Now what the hell am I supposed to do? Since starting the novel, I’ve been keeping a notebook full of short story ideas and a very loosely plotted novella amputated from a too-ambitious short story. I started the novella three days ago and it’s been really rough going. I’ve written about 4,000 words but there’s only one scene I actually thinks is any good, and even that’s filled with instructions to myself in big red letters about how to flesh things out more.
One of the problems I have is I keep slipping into the novel voice and trying to bring the novella back to themes directly connected with the novel. I’m not sure how to deal with this. Usually, I’m a very intuition based writer. I don’t have elaborate plans and only know what’s going to happen a few scenes in advance (with the exception of maybe a handful of images I know might work towards the end). A lot of the time, I don’t even write in order and piece the scenes together once I have a first draft. Normally, I would follow my intuition and keep writing in the novel voice, but I’m worried about being derivative. I don’t want to be one of those writers who does the same thing 85 times, but on the other hand, maybe the novel’s themes are my true subjects, and it’s up to me to continue pursuing them? Another problem is that both the novel and novella use twenty-something male first person protagonists. They’re extremely different characters, but the voices are more similar than I’d like and this worries me. Maybe I need to put this novella away (again) and work on something more closely connected to a female character or write something in third person.
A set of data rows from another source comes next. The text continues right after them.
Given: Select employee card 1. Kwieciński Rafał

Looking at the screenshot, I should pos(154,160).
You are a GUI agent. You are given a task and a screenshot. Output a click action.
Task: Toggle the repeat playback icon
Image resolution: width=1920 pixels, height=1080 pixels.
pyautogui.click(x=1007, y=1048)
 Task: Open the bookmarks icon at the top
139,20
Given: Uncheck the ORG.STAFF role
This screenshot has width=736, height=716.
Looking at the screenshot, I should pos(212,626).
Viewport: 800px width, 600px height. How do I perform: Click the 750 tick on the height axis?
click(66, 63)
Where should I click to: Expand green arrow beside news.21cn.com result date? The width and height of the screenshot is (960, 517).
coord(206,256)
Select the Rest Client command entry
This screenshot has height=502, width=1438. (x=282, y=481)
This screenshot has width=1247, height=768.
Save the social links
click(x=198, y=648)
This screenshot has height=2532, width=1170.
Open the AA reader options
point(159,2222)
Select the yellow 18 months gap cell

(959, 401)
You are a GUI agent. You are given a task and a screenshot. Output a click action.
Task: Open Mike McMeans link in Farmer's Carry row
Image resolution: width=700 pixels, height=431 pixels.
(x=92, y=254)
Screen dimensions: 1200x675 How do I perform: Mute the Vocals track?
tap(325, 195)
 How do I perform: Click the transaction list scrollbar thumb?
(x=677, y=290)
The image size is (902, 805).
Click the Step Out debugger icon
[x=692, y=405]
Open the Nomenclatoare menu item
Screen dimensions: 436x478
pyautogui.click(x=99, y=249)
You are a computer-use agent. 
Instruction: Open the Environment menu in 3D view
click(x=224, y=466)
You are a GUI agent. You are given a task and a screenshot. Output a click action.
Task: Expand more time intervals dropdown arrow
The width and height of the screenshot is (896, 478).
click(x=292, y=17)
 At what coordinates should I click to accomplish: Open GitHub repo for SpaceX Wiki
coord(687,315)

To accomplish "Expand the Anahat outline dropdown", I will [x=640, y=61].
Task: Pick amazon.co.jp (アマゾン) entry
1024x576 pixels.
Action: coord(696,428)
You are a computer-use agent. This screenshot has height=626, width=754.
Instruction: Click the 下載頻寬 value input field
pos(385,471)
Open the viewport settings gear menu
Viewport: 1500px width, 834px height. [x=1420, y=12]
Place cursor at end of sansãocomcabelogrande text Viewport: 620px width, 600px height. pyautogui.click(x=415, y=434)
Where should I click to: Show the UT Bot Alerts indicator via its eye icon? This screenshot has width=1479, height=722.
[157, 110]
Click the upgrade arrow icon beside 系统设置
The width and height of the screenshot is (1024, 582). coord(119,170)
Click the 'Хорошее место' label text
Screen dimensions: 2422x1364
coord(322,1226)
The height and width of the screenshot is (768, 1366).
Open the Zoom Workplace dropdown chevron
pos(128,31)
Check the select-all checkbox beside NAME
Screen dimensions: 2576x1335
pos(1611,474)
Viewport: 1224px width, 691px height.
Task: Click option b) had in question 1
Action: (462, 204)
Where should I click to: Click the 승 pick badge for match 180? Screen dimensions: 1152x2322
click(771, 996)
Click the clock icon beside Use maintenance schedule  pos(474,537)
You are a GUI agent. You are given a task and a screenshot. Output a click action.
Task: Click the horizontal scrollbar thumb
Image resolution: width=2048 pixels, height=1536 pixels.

I know a lot of this is rambling and probably of little interest to non-writers. But I am curious for responses from people who read this who do write. What’s your process like? Do you have difficulty transitioning from one project to another? Do you work on multiple projects at the same time? Do you find that your voice bleeds from one work to the next, that you have an authorial style that’s impossible to hide once you really discover your voice? Any and all opinions welcome.